## Activity
Copy out each line below exactly as written.

## Source information

════════

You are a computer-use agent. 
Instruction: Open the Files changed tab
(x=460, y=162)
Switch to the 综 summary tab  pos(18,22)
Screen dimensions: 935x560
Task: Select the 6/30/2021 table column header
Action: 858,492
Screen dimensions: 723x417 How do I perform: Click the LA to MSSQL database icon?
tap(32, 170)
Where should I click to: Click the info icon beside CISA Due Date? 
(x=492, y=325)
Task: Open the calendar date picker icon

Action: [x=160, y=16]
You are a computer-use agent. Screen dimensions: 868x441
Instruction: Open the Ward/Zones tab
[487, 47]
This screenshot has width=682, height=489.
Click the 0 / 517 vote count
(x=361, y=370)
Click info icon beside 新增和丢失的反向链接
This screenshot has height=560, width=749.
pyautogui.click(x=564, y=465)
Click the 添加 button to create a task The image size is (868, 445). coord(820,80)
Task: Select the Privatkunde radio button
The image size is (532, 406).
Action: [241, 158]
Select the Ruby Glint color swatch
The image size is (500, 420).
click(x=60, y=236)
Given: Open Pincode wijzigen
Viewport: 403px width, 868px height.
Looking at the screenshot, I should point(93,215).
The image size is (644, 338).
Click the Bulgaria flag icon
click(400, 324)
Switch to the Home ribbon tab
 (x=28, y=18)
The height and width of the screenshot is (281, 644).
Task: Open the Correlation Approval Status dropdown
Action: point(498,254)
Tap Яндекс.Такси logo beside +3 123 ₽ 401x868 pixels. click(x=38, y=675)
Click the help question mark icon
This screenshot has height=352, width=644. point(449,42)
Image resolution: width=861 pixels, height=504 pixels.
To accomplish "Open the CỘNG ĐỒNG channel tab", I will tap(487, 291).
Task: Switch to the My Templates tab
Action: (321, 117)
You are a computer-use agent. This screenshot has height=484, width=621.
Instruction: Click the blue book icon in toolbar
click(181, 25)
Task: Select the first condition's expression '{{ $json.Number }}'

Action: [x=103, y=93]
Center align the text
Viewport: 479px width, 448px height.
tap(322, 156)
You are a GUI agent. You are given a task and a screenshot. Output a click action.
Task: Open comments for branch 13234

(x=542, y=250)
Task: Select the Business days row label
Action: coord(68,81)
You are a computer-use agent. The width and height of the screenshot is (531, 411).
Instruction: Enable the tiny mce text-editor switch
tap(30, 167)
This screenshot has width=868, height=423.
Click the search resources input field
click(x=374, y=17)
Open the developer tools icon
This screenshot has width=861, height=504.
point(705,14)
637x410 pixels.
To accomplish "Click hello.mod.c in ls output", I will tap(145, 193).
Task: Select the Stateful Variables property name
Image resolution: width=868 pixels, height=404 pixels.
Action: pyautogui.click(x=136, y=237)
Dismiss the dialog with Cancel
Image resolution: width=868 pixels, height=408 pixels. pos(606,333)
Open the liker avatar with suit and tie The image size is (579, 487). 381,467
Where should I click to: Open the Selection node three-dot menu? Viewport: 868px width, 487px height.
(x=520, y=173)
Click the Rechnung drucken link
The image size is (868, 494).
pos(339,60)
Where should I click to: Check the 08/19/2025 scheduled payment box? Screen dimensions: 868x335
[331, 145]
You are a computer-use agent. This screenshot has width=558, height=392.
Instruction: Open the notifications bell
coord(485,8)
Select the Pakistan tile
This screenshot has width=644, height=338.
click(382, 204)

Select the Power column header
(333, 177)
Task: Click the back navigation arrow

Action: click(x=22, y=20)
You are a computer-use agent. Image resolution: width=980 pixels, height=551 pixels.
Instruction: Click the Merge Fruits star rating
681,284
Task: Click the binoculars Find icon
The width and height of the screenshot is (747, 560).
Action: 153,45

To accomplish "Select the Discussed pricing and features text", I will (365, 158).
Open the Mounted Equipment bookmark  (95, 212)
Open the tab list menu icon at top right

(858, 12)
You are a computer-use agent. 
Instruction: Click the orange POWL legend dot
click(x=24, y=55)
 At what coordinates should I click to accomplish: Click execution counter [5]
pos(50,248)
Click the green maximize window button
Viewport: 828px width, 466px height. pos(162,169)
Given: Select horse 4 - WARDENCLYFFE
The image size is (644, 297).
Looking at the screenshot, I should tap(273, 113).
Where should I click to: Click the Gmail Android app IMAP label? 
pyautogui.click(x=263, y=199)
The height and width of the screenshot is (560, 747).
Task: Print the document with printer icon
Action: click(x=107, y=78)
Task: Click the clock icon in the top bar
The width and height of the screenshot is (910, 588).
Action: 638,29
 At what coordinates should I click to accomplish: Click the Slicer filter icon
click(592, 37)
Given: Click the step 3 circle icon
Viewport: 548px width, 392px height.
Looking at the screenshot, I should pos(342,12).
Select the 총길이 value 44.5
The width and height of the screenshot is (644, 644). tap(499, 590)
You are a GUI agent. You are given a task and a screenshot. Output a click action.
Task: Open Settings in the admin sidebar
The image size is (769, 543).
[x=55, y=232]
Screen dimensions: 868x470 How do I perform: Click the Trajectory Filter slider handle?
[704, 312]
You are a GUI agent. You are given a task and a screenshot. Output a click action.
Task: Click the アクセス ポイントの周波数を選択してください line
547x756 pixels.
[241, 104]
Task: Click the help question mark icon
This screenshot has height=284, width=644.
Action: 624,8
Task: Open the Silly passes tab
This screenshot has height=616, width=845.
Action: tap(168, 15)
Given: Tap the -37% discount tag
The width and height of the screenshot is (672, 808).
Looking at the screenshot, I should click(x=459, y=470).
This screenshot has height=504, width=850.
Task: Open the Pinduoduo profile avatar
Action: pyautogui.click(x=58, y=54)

════════

## Expected output
You are a computer-use agent. 
Instruction: Open the Files changed tab
(x=460, y=162)
Switch to the 综 summary tab  pos(18,22)
Screen dimensions: 935x560
Task: Select the 6/30/2021 table column header
Action: 858,492
Screen dimensions: 723x417 How do I perform: Click the LA to MSSQL database icon?
tap(32, 170)
Where should I click to: Click the info icon beside CISA Due Date? 
(x=492, y=325)
Task: Open the calendar date picker icon

Action: [x=160, y=16]
You are a computer-use agent. Screen dimensions: 868x441
Instruction: Open the Ward/Zones tab
[487, 47]
This screenshot has width=682, height=489.
Click the 0 / 517 vote count
(x=361, y=370)
Click info icon beside 新增和丢失的反向链接
This screenshot has height=560, width=749.
pyautogui.click(x=564, y=465)
Click the 添加 button to create a task The image size is (868, 445). coord(820,80)
Task: Select the Privatkunde radio button
The image size is (532, 406).
Action: [241, 158]
Select the Ruby Glint color swatch
The image size is (500, 420).
click(x=60, y=236)
Given: Open Pincode wijzigen
Viewport: 403px width, 868px height.
Looking at the screenshot, I should point(93,215).
The image size is (644, 338).
Click the Bulgaria flag icon
click(400, 324)
Switch to the Home ribbon tab
 (x=28, y=18)
The height and width of the screenshot is (281, 644).
Task: Open the Correlation Approval Status dropdown
Action: point(498,254)
Tap Яндекс.Такси logo beside +3 123 ₽ 401x868 pixels. click(x=38, y=675)
Click the help question mark icon
This screenshot has height=352, width=644. point(449,42)
Image resolution: width=861 pixels, height=504 pixels.
To accomplish "Open the CỘNG ĐỒNG channel tab", I will tap(487, 291).
Task: Switch to the My Templates tab
Action: (321, 117)
You are a computer-use agent. This screenshot has height=484, width=621.
Instruction: Click the blue book icon in toolbar
click(181, 25)
Task: Select the first condition's expression '{{ $json.Number }}'

Action: [x=103, y=93]
Center align the text
Viewport: 479px width, 448px height.
tap(322, 156)
You are a GUI agent. You are given a task and a screenshot. Output a click action.
Task: Open comments for branch 13234

(x=542, y=250)
Task: Select the Business days row label
Action: coord(68,81)
You are a computer-use agent. The width and height of the screenshot is (531, 411).
Instruction: Enable the tiny mce text-editor switch
tap(30, 167)
This screenshot has width=868, height=423.
Click the search resources input field
click(x=374, y=17)
Open the developer tools icon
This screenshot has width=861, height=504.
point(705,14)
637x410 pixels.
To accomplish "Click hello.mod.c in ls output", I will tap(145, 193).
Task: Select the Stateful Variables property name
Image resolution: width=868 pixels, height=404 pixels.
Action: pyautogui.click(x=136, y=237)
Dismiss the dialog with Cancel
Image resolution: width=868 pixels, height=408 pixels. pos(606,333)
Open the liker avatar with suit and tie The image size is (579, 487). 381,467
Where should I click to: Open the Selection node three-dot menu? Viewport: 868px width, 487px height.
(x=520, y=173)
Click the Rechnung drucken link
The image size is (868, 494).
pos(339,60)
Where should I click to: Check the 08/19/2025 scheduled payment box? Screen dimensions: 868x335
[331, 145]
You are a computer-use agent. This screenshot has width=558, height=392.
Instruction: Open the notifications bell
coord(485,8)
Select the Pakistan tile
This screenshot has width=644, height=338.
click(382, 204)

Select the Power column header
(333, 177)
Task: Click the back navigation arrow

Action: click(x=22, y=20)
You are a computer-use agent. Image resolution: width=980 pixels, height=551 pixels.
Instruction: Click the Merge Fruits star rating
681,284
Task: Click the binoculars Find icon
The width and height of the screenshot is (747, 560).
Action: 153,45

To accomplish "Select the Discussed pricing and features text", I will (365, 158).
Open the Mounted Equipment bookmark  (95, 212)
Open the tab list menu icon at top right

(858, 12)
You are a computer-use agent. 
Instruction: Click the orange POWL legend dot
click(x=24, y=55)
 At what coordinates should I click to accomplish: Click execution counter [5]
pos(50,248)
Click the green maximize window button
Viewport: 828px width, 466px height. pos(162,169)
Given: Select horse 4 - WARDENCLYFFE
The image size is (644, 297).
Looking at the screenshot, I should tap(273, 113).
Where should I click to: Click the Gmail Android app IMAP label? 
pyautogui.click(x=263, y=199)
The height and width of the screenshot is (560, 747).
Task: Print the document with printer icon
Action: click(x=107, y=78)
Task: Click the clock icon in the top bar
The width and height of the screenshot is (910, 588).
Action: 638,29
 At what coordinates should I click to accomplish: Click the Slicer filter icon
click(592, 37)
Given: Click the step 3 circle icon
Viewport: 548px width, 392px height.
Looking at the screenshot, I should pos(342,12).
Select the 총길이 value 44.5
The width and height of the screenshot is (644, 644). tap(499, 590)
You are a GUI agent. You are given a task and a screenshot. Output a click action.
Task: Open Settings in the admin sidebar
The image size is (769, 543).
[x=55, y=232]
Screen dimensions: 868x470 How do I perform: Click the Trajectory Filter slider handle?
[704, 312]
You are a GUI agent. You are given a task and a screenshot. Output a click action.
Task: Click the アクセス ポイントの周波数を選択してください line
547x756 pixels.
[241, 104]
Task: Click the help question mark icon
This screenshot has height=284, width=644.
Action: 624,8
Task: Open the Silly passes tab
This screenshot has height=616, width=845.
Action: tap(168, 15)
Given: Tap the -37% discount tag
The width and height of the screenshot is (672, 808).
Looking at the screenshot, I should click(x=459, y=470).
This screenshot has height=504, width=850.
Task: Open the Pinduoduo profile avatar
Action: pyautogui.click(x=58, y=54)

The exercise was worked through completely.